** Begin Dataset excerpts **

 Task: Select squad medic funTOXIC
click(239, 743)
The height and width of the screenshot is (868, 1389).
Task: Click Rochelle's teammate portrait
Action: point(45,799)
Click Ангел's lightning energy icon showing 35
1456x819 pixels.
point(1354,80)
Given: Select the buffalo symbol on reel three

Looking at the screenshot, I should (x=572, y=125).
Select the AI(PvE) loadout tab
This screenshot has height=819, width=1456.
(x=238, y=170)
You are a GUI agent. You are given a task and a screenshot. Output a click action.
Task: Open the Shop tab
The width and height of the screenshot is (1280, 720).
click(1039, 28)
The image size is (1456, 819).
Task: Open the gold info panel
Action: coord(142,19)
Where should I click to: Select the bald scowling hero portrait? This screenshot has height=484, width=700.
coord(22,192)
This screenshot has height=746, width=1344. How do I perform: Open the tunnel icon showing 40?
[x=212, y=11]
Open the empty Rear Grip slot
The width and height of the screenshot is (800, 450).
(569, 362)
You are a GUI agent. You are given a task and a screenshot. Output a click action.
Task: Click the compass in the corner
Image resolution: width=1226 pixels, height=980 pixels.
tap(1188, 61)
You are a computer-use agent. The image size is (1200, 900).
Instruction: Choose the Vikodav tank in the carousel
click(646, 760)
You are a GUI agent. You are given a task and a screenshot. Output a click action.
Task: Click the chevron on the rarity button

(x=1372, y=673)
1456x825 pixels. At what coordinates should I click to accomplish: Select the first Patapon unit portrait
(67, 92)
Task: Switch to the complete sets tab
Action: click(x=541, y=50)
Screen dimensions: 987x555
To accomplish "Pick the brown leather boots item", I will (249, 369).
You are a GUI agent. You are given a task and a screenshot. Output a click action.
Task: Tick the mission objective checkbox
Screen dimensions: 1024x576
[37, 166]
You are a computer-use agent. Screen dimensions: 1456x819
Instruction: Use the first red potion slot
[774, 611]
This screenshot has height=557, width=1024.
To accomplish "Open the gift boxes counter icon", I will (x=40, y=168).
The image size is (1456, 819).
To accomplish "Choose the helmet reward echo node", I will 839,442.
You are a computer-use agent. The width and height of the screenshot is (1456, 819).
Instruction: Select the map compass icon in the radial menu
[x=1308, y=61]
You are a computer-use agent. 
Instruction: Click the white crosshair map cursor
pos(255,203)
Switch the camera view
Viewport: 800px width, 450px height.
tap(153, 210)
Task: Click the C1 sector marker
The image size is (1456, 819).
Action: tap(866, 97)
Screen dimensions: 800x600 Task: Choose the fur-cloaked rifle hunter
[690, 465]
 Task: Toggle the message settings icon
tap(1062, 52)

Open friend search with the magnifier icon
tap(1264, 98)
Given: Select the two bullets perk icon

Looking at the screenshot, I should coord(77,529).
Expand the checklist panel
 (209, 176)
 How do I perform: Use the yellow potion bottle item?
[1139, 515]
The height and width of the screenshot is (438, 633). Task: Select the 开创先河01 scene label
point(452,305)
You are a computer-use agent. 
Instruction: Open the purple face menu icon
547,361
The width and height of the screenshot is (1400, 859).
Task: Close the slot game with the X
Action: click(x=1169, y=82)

** End Dataset excerpts **

## Aim
Transcribe every line of the listing above without changing anything.

## Written reply
 Task: Select squad medic funTOXIC
click(239, 743)
The height and width of the screenshot is (868, 1389).
Task: Click Rochelle's teammate portrait
Action: point(45,799)
Click Ангел's lightning energy icon showing 35
1456x819 pixels.
point(1354,80)
Given: Select the buffalo symbol on reel three

Looking at the screenshot, I should (x=572, y=125).
Select the AI(PvE) loadout tab
This screenshot has height=819, width=1456.
(x=238, y=170)
You are a GUI agent. You are given a task and a screenshot. Output a click action.
Task: Open the Shop tab
The width and height of the screenshot is (1280, 720).
click(1039, 28)
The image size is (1456, 819).
Task: Open the gold info panel
Action: coord(142,19)
Where should I click to: Select the bald scowling hero portrait? This screenshot has height=484, width=700.
coord(22,192)
This screenshot has height=746, width=1344. How do I perform: Open the tunnel icon showing 40?
[x=212, y=11]
Open the empty Rear Grip slot
The width and height of the screenshot is (800, 450).
(569, 362)
You are a GUI agent. You are given a task and a screenshot. Output a click action.
Task: Click the compass in the corner
Image resolution: width=1226 pixels, height=980 pixels.
tap(1188, 61)
You are a computer-use agent. The image size is (1200, 900).
Instruction: Choose the Vikodav tank in the carousel
click(646, 760)
You are a GUI agent. You are given a task and a screenshot. Output a click action.
Task: Click the chevron on the rarity button

(x=1372, y=673)
1456x825 pixels. At what coordinates should I click to accomplish: Select the first Patapon unit portrait
(67, 92)
Task: Switch to the complete sets tab
Action: click(x=541, y=50)
Screen dimensions: 987x555
To accomplish "Pick the brown leather boots item", I will (249, 369).
You are a GUI agent. You are given a task and a screenshot. Output a click action.
Task: Tick the mission objective checkbox
Screen dimensions: 1024x576
[37, 166]
You are a computer-use agent. Screen dimensions: 1456x819
Instruction: Use the first red potion slot
[774, 611]
This screenshot has height=557, width=1024.
To accomplish "Open the gift boxes counter icon", I will (x=40, y=168).
The image size is (1456, 819).
To accomplish "Choose the helmet reward echo node", I will 839,442.
You are a computer-use agent. The width and height of the screenshot is (1456, 819).
Instruction: Select the map compass icon in the radial menu
[x=1308, y=61]
You are a computer-use agent. 
Instruction: Click the white crosshair map cursor
pos(255,203)
Switch the camera view
Viewport: 800px width, 450px height.
tap(153, 210)
Task: Click the C1 sector marker
The image size is (1456, 819).
Action: tap(866, 97)
Screen dimensions: 800x600 Task: Choose the fur-cloaked rifle hunter
[690, 465]
 Task: Toggle the message settings icon
tap(1062, 52)

Open friend search with the magnifier icon
tap(1264, 98)
Given: Select the two bullets perk icon

Looking at the screenshot, I should coord(77,529).
Expand the checklist panel
 (209, 176)
 How do I perform: Use the yellow potion bottle item?
[1139, 515]
The height and width of the screenshot is (438, 633). Task: Select the 开创先河01 scene label
point(452,305)
You are a computer-use agent. 
Instruction: Open the purple face menu icon
547,361
The width and height of the screenshot is (1400, 859).
Task: Close the slot game with the X
Action: click(x=1169, y=82)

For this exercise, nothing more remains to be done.